3) La Révolution française a su, en créant les départements, nous réorganiser profondément tout en gardant beaucoup des appartenances et des cadres anciens. L’enjeu est le même. Mais là où il s’agissait de redessiner les formes du corps spatial de la Nation dans un moule républicain, notre question est de restaurer une citoyenneté vraie, active, aux bonnes échelles, et de se doter des instruments de pouvoir économique proche du terrain dans un monde de mobilité, d’éducation, de liens entre le plus local et le plus global.

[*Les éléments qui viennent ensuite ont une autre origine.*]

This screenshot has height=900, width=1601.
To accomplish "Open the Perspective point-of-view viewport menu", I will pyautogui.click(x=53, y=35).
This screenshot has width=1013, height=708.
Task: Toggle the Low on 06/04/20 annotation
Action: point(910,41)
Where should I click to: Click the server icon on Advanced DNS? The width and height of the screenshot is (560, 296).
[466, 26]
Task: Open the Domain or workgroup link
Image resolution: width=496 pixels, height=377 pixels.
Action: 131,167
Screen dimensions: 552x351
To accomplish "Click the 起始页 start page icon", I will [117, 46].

4) La question ne porte pas d’abord sur les frontières des territoires mais sur leurs moteurs de développement. Il faut structurer nos appareils de décision autour des métropoles, hubs du développement entre entreprises, formations des hommes, gestion des investissements. Nous avons entre 8 à 12 « moteurs » autres que Paris, autour de grandes universités, de marché du travail réel, d’entreprises puissantes et en réseaux liés à la France, l’Europe et le monde par des moyens de communication rapides. La loi sur les métropoles enrichie d’un mode de scrutin direct peut servir ici de base. Concernant les régions, le débat s’est focalisé sur leur nombre. Le problème n’est pas là. Le paramètre principal est leur puissance financière et leurs compétences pour irriguer le développement de tout le territoire. Les régions doivent être, comme en Allemagne, le socle du soutien aux PME – PMI et aux ETI (entreprises de taille intermédiaire).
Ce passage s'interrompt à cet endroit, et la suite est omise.